Records of interface elements:

——

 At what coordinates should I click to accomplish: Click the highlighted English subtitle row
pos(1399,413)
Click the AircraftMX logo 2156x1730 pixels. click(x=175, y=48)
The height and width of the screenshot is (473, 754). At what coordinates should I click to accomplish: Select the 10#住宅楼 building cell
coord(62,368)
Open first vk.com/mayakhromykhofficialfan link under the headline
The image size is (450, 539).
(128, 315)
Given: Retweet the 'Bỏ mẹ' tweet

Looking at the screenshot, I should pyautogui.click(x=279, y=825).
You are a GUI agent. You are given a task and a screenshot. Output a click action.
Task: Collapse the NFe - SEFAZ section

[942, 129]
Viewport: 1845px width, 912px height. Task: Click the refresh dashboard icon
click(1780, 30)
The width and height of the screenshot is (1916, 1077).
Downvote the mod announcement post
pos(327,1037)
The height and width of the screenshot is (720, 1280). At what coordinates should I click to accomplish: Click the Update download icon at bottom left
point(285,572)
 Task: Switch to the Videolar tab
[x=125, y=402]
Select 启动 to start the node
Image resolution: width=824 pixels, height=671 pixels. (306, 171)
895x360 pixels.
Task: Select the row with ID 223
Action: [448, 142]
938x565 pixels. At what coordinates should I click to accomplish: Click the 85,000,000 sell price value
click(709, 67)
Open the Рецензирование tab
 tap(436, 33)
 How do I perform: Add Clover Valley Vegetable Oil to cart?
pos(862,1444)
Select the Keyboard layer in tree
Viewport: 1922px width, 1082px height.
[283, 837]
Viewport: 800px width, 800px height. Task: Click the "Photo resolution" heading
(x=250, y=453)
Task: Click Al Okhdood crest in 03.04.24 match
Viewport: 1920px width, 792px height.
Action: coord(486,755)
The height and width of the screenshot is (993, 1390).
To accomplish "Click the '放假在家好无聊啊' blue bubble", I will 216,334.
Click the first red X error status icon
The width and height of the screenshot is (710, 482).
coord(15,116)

——

# Written request:
Convert the lines of the records starting at the one containing "Open first vk.com/mayakhromykhofficialfan" and ending at the one containing "Action: coord(486,755)" into a numbered list, leaving out blank lines.

# Response to the task:
1. Open first vk.com/mayakhromykhofficialfan link under the headline
2. The image size is (450, 539).
3. (128, 315)
4. Given: Retweet the 'Bỏ mẹ' tweet
5. Looking at the screenshot, I should pyautogui.click(x=279, y=825).
6. You are a GUI agent. You are given a task and a screenshot. Output a click action.
7. Task: Collapse the NFe - SEFAZ section
8. [942, 129]
9. Viewport: 1845px width, 912px height. Task: Click the refresh dashboard icon
10. click(1780, 30)
11. The width and height of the screenshot is (1916, 1077).
12. Downvote the mod announcement post
13. pos(327,1037)
14. The height and width of the screenshot is (720, 1280). At what coordinates should I click to accomplish: Click the Update download icon at bottom left
15. point(285,572)
16.  Task: Switch to the Videolar tab
17. [x=125, y=402]
18. Select 启动 to start the node
19. Image resolution: width=824 pixels, height=671 pixels. (306, 171)
20. 895x360 pixels.
21. Task: Select the row with ID 223
22. Action: [448, 142]
23. 938x565 pixels. At what coordinates should I click to accomplish: Click the 85,000,000 sell price value
24. click(709, 67)
25. Open the Рецензирование tab
26.  tap(436, 33)
27.  How do I perform: Add Clover Valley Vegetable Oil to cart?
28. pos(862,1444)
29. Select the Keyboard layer in tree
30. Viewport: 1922px width, 1082px height.
31. [283, 837]
32. Viewport: 800px width, 800px height. Task: Click the "Photo resolution" heading
33. (x=250, y=453)
34. Task: Click Al Okhdood crest in 03.04.24 match
35. Viewport: 1920px width, 792px height.
36. Action: coord(486,755)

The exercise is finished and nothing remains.